As a young professional, Kara accrued experience in public health, social work, as well as journalism, a combination that fulfilled her passion: The utilization of media as a tool to help low-income communities gain access to resources. After working for the Oakland Tribune as a young journalist and writing 40 front-page stories in three months, Kara enrolled in a master’s program in journalism at the University of California at Berkeley. During this time, she began to research ways in which the Guatemalans who had stayed behind in her native country were expressing themselves and communicating with each other in the post-conflict period.
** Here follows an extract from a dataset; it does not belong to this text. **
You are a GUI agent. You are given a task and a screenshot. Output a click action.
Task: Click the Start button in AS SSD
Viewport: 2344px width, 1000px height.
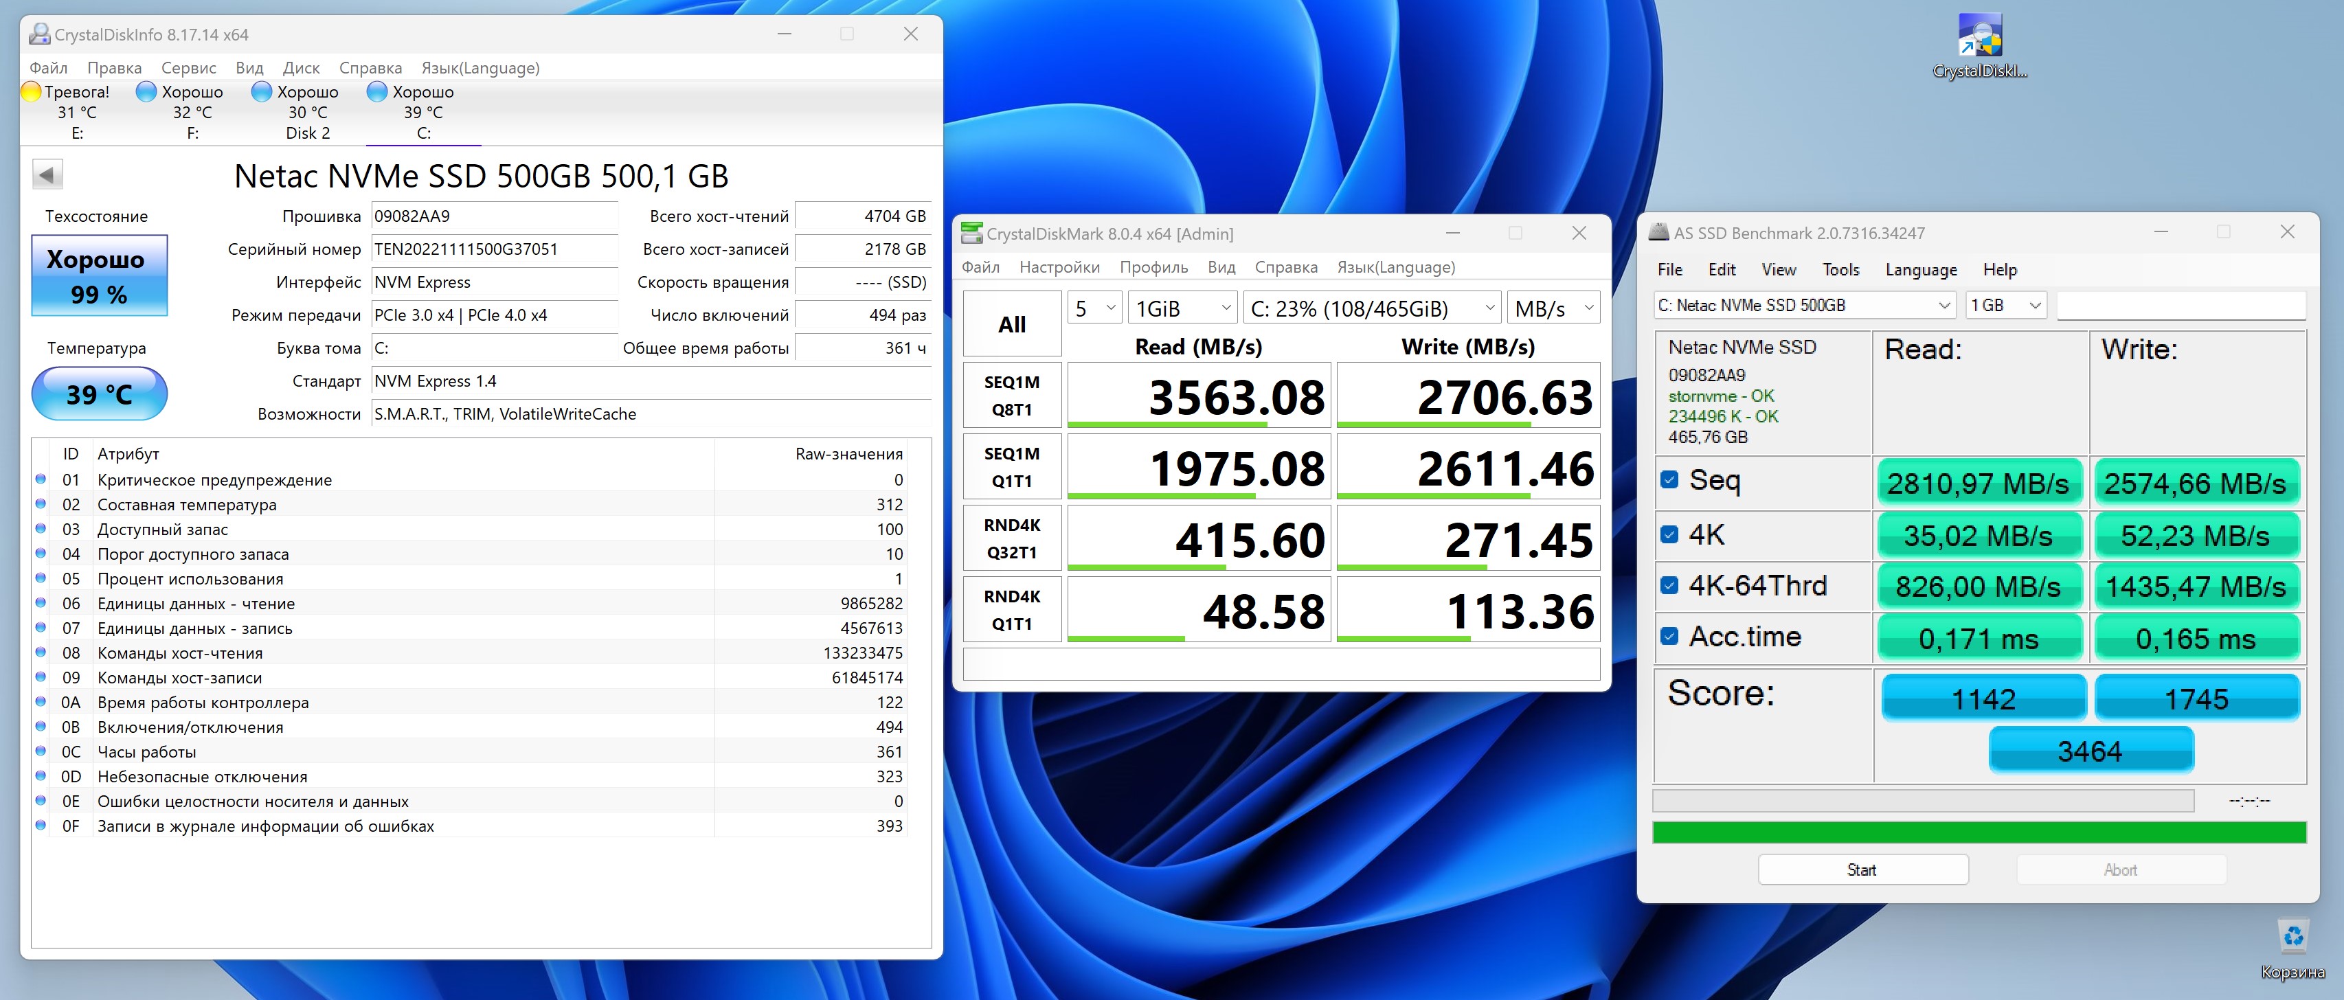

In the summer of 2008, Kara won a grant from the Pulitzer Center for Crisis Reporting to report from the remote Petén region of northern Guatemala where environmentalists were fighting environmentalists in a behind-the-scenes ideological conflict over how best to save the vast but rapidly shrinking Maya forest. She hiked through the jungle with a team of three fellow reporters and archaeologists to document the stories of citizens affected by transnational conflict in northern Guatemala. As Kara rested atop an excavated Mayan pyramid, she noticed that the three Guatemalan archaeologists accompanying her were all holding their mobile phones up to the sky, sending text messages in the middle of a remote jungle. Surprised, Kara began asking questions about mobile phone connectivity and penetration in Guatemala and quickly realized that mobile phones could be used to create a citizen-based information sharing platform in a country where Internet connectivity was still low. Technology in the shape of cellphones that are cheap, accessible and ubiquitous was transforming Latin America—home to 12 percent of the world’s almost 4 billion mobile subscribers in 2009. Cellphones and the Internet create opportunities for governance, economic advantage, transmission of culture and skills.

Toward the end of 2008, Kara returned to the U.S. and submitted a proposal for the HablaCentro concept to the Fulbright Commission, which granted her a scholarship for 2009 to 2010. With the Fulbright funding in hand, Kara moved to Guatemala to begin implementing her idea. Within its first year in operation, HablaCentro has grown rapidly in Guatemala and neighboring countries, largely thanks to grassroots demand for an information source that citizens can trust. Other hubs grew in Honduras, Venezuela, El Salvador, Costa Rica and many requests were made for other countries. HablaCentro now acts as both a “regional pulse meter” and a place for democratic, civic activities based on the sharing of information that is useful, relevant, has impact, geographic significance, timeliness and veracity.

Given Kara’s life story of agile persistence and success against difficult odds, combined with her passion for empowering the disenfranchised through newly emerging digital journalism, she will not rest until she has democratized information access throughout Central and then Latin America through user-friendly and accessible technology.